Reviews

Detroit

Lisa D’Amour’s play about a quartet of ordinary Americans is engaging, but lacks scope.

Laurie Metcalf, Kate Arrington and
Kevin Anderson in Detroit
(© Michael Brosilow)
Laurie Metcalf, Kate Arrington and
Kevin Anderson in Detroit
(© Michael Brosilow)

When people unfamiliar with the work of Russian playwright Anton Chekhov see his plays, they often feel that nothing happens. His characters spend weeks eating, taking tea, drinking vodka, airing complaints, engaging in dalliances and sighing with unrequited love before any major dramatic event takes place. Still, by the end of the play everyone’s lives have changed forever. Lisa D’Amour’s engaging new play
Detroit, now being presented by the Steppenwolf Theatre Company, takes place far away from Russia, but it ultimately shares some — if not quite enough — Chekhovian attributes.

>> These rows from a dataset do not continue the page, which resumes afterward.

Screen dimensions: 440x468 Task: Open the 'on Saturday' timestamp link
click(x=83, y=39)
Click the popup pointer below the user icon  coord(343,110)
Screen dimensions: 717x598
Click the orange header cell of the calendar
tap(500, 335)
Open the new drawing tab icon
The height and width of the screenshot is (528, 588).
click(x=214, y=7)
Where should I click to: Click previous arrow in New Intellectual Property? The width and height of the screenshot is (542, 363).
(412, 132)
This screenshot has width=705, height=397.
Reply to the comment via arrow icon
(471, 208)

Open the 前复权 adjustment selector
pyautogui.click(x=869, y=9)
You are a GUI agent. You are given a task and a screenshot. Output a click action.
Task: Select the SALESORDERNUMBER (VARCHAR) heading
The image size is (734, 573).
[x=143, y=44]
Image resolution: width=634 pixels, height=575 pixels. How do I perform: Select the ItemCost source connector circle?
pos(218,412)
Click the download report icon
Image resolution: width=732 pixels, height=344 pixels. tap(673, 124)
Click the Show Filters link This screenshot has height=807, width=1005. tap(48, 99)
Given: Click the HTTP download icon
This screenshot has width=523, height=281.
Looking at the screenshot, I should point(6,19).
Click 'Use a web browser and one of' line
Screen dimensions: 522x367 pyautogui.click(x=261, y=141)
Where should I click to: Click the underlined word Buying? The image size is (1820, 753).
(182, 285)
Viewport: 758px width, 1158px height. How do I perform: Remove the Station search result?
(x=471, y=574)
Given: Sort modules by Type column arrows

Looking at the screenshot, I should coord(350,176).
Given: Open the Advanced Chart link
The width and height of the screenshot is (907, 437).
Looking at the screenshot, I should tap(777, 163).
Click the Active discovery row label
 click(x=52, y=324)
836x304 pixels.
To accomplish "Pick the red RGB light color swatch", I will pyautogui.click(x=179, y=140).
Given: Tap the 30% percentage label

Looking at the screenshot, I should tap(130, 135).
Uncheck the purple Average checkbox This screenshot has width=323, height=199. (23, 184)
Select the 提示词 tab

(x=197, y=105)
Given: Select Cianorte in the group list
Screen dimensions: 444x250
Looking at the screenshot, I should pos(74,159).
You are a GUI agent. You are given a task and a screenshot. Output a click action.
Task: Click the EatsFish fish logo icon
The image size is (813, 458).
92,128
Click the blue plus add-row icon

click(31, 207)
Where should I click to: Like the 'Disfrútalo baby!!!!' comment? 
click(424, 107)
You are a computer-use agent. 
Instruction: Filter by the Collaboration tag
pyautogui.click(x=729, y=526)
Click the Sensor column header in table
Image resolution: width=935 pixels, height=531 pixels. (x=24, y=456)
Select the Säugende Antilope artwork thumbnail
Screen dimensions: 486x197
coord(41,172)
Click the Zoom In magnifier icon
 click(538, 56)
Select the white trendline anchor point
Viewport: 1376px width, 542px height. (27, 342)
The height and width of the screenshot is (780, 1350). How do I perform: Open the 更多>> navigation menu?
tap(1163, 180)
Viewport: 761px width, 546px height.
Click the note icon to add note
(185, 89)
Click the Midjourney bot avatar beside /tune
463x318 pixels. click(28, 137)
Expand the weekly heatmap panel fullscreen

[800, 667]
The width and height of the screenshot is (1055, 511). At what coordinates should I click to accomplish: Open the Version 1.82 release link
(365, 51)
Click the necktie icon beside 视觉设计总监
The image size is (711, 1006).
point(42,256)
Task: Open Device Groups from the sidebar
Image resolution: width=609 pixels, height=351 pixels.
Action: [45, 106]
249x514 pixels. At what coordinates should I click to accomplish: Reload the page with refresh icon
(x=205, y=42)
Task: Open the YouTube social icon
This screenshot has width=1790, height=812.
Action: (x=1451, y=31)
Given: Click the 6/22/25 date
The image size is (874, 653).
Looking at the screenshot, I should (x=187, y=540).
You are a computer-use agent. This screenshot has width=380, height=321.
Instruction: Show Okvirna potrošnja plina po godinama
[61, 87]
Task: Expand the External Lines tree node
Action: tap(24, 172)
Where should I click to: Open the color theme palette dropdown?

Despite its Motor City title, the work actually takes place in “a suburb outside a mid-sized American city.” The set is a backyard view of two modest but attractive mid-20th century houses (realized to detailed perfection by scenic designer Kevin Depinet). In the brick house, are Kenny (Kevin Anderson) and Sharon (Kate Arrington), a thirty-something couple new to the neighborhood, who spend several weeks bonding and swapping barbeques with Ben (Ian Barford) and Mary (Laurie Metcalf), their forty-something neighbors in the frame house. As in Chekhov, one waits for D’Amour’s dramatic purpose to be revealed, but ultimately, after 100 minutes, one settles for a catastrophic event instead.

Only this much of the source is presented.